Guerra, futebol, democracia e arte

Um final reticente. No último encontro do curso de altos estudos Fronteiras do Pensamento, Michel Houellebecq mostrou a um Salão de Atos da UFRGS lotado todas as faces de um dos mais célebres e controversos escritores da atualidade. Em uma palestra pontuada por sarcasmos e questionamentos, o polêmico romancista apresentou em A literatura e a invenção do mundo uma adaptação da obra de grandes pensadores franceses à atual realidade cultural.

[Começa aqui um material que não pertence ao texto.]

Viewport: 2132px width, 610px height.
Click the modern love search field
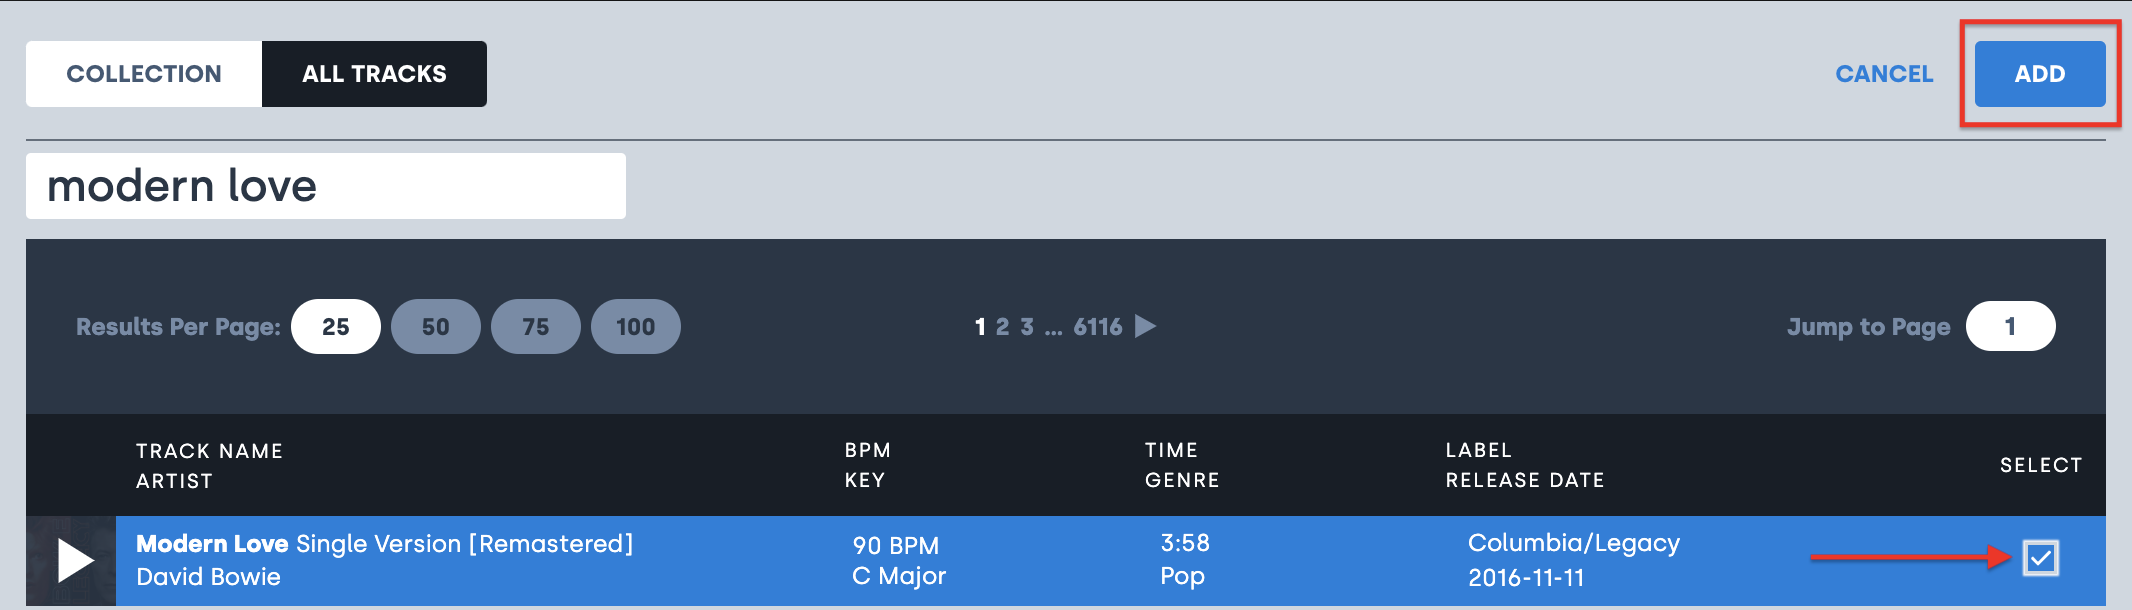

Tímido, iniciou a conferência anunciando que se tratava da sua primeira, e última, palestra. Seguiu citando Auguste Comte, lembrando a guerra como uma necessidade humana para satisfazer desejos como violência e adrenalina.  Sendo hoje o número e a abrangência das guerras inferior, o futebol seria o substituto, a fonte de satisfação dos desejos humanos mais inadequados. Alex de Tocqueville e suas observações sobre a democracia construíram a segunda ideia apresentada pelo autor de Plataforma e Partículas Elementares. Segundo Tocqueville, em um mundo democrático o individualismo estaria ameaçado. A solução “para que não se acabe em um hospício ou em uma prisão”: a arte.

 Sobre a dominação cultural norte-americana, Houellebecq brincou: “Ao mesmo tempo em que eles querem levar a democracia a todos, desistiram de tentar convencer o mundo sobre beisebol”. Mas se o domínio norte-americano não chega ao futebol, o país não abre mão de sua presença soberana nas artes. O cinema e o romance estariam sendo moldados de acordo com os ideais de Tio Sam, que só poderiam ser combatidos com um nacionalismo baseado no orgulho.  “Quando se está convencido da própria superioridade, ela se torna real”, concluiu o escritor, apresentando a Rússia como um país que pode superar o domínio norte-americano pela consciência de sua passada grandiosidade.

Em seu último movimento, o escritor deixou de lado o roteiro da palestra e levantou a questão sobre o Brasil. Como o país se enquadraria neste contexto de guerra, futebol, democracia e arte? “Não sei”, respondeu. “Talvez vocês possam me falar a respeito”, acrescentou. O assunto permaneceu no ar.